> [Passage to read]
▼

Daniel Throssell: Yeah, so like my business model, what I’m doing.

Rob Marsh: Yeah, or just the pieces of what’s going on.

Daniel Throssell: Well, just a quick backstory kind of thing. I was a freelance copywriter for several years. I started copywriting in 2016. And so I worked for a long time freelancing first, and then I worked with an author called Scott Pape for several years. I was kind of the right hand man in his business from maybe 2016, 17-ish until he shut down his newsletter in 2020, I think. So, after 2020 is when I started building my own brand. Before that, I’d never really done anything for myself. 

And so, I think you had me on shortly after that, maybe a year after I started. It might have been 2021, I think, Rob. And so, I just started building my own brand, which is just kind of teaching the things I had learned And that’s mostly what my business is now. Like I don’t do any client work anymore. I create copywriting training and sell it. So I write a daily email. I’m very inspired by Ben Settle and what he did. He was a huge influence on me. So his business model, I’ve taken a lot of that and applied it to myself. So it basically revolves around publishing a monthly newsletter, selling courses, and I sell them with a daily email to an email list. It’s a very simple business model, but it’s very fun, very effective for me.

Kira Hug: Okay, so you mentioned building your brand. And I think when you were on the show last, you were building it, you were becoming well known. And since then, you’ve become a bigger name in the copywriting space for sure. So when you look back, are there certain ingredients that you think have helped you build that brand that you’d recommend to other writers?

Daniel Throssell: Well, one of the biggest things I’ve done—and you know, it’s just a very unpopular message. I talk about it all the time, but I’ve just continued to write that email every single day. I have written something new to my email list and I did it from very early on when no one was watching. No one was paying attention. I had like 40 people on my list that had opted in for some old lead magnet and I was, it was like a dead list. 

I am a big believer that you know if you are putting the work out there if you’re doing well nothing can happen if you’re not doing anything so number one is, I have consistently showed up even when I didn’t feel like it to create create stuff. And that’s, that’s probably number one, because a lot of people who are asking this question, they’re just not doing much to actually promote themselves. You know, they’ll write an email once a week, or they’ll write some content once a week, but it’s just not enough what they’re doing. It’s also got to be really good. I don’t want to say you got to spam stuff. Cause I also put my heart into making everything really good. So the foundational pillar was doing enough work to actually get noticed.

▲

> [Data extract]
▼

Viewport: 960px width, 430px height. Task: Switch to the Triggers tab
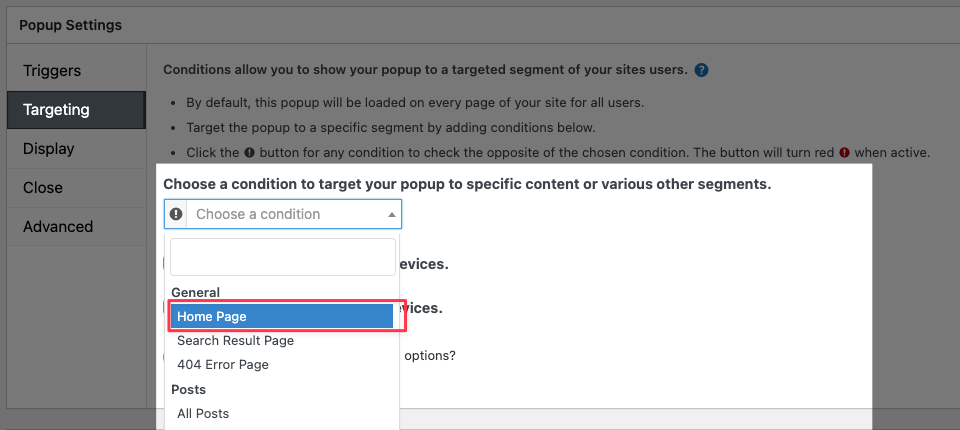52,71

▲

> [Problem to solve] Print everything in the interview from "I am a big believer" down to "actually get noticed.", word for word. The listing plays no part here and can be set aside.

> [Right answer]
I am a big believer that you know if you are putting the work out there if you’re doing well nothing can happen if you’re not doing anything so number one is, I have consistently showed up even when I didn’t feel like it to create create stuff. And that’s, that’s probably number one, because a lot of people who are asking this question, they’re just not doing much to actually promote themselves. You know, they’ll write an email once a week, or they’ll write some content once a week, but it’s just not enough what they’re doing. It’s also got to be really good. I don’t want to say you got to spam stuff. Cause I also put my heart into making everything really good. So the foundational pillar was doing enough work to actually get noticed.